Published in final edited form as: Circulation. 2019 Jun 10;140(7):566–579. doi: 10.1161/CIRCULATIONAHA.118.038924

Figure. 8. FKBP11 is required for XBP1s-mediated mTOR activation.

Figure. 8.

A. FKBP11 was required for XBP1s-induced hypertrophic growth. NRVMs were infected by adenovirus expressing either GFP or XBP1s. FKBP11 was silenced by siRNA transfection. A 3H-leucine incorporation assay was conducted to assess cell growth. N = 3 for each group.

B. FKBP11 knockdown led to a decrease in XBP1s-induced mTOR activation. NRVMs were first infected by adenovirus to overexpression control GFP or XBP1s. FKBP11 siRNA was then used to transfect NRVMs and cell lysates were extracted for immunoblotting. GAPDH was used as a loading control.

C. Induction of mTOR activity by XBP1s was significantly inhibited by FKBP11 silencing as shown by quantification of B. N = 3–6.

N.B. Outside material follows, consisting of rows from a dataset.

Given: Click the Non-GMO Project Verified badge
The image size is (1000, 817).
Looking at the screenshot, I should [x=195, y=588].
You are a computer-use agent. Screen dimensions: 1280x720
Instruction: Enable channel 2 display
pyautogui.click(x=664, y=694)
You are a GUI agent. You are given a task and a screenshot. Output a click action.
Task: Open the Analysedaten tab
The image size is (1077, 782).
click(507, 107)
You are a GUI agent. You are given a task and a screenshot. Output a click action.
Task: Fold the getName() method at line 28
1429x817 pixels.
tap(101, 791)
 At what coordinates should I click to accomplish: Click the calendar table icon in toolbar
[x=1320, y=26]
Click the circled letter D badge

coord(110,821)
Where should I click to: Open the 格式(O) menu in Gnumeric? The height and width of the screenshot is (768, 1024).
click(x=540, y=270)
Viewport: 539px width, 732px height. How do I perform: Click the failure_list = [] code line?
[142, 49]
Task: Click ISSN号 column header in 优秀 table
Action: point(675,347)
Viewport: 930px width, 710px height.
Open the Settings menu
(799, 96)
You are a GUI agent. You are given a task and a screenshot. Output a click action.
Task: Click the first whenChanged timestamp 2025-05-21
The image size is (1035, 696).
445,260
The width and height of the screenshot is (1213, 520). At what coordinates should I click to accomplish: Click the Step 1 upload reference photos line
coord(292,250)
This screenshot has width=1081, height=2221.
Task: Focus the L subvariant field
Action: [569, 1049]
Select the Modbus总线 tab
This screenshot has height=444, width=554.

D. Silencing of FKBP11 led to a decrease in PE and XBP1s-induced mTOR activation. NRVMs were first infected by adenovirus expressing GFP or XBP1s. FKBP11-specific siRNA was used to transfect the cells. PE treatment was conducted for 24 hrs and immunoblotting was performed to examine the mTOR signaling.

E. Quantification of D. N = 3–6.

F. Overexpression of XBP1s in NRVMs increased colocalization of mTOR and LAMP2, a lysosomal marker. FKBP11 knockdown significantly diminished this effect. Scale bar: 20 μm. Two-way ANOVA analysis was performed, followed by Tukey’s test. *, P<0.05; **, P<0.01; ***, P<0.001.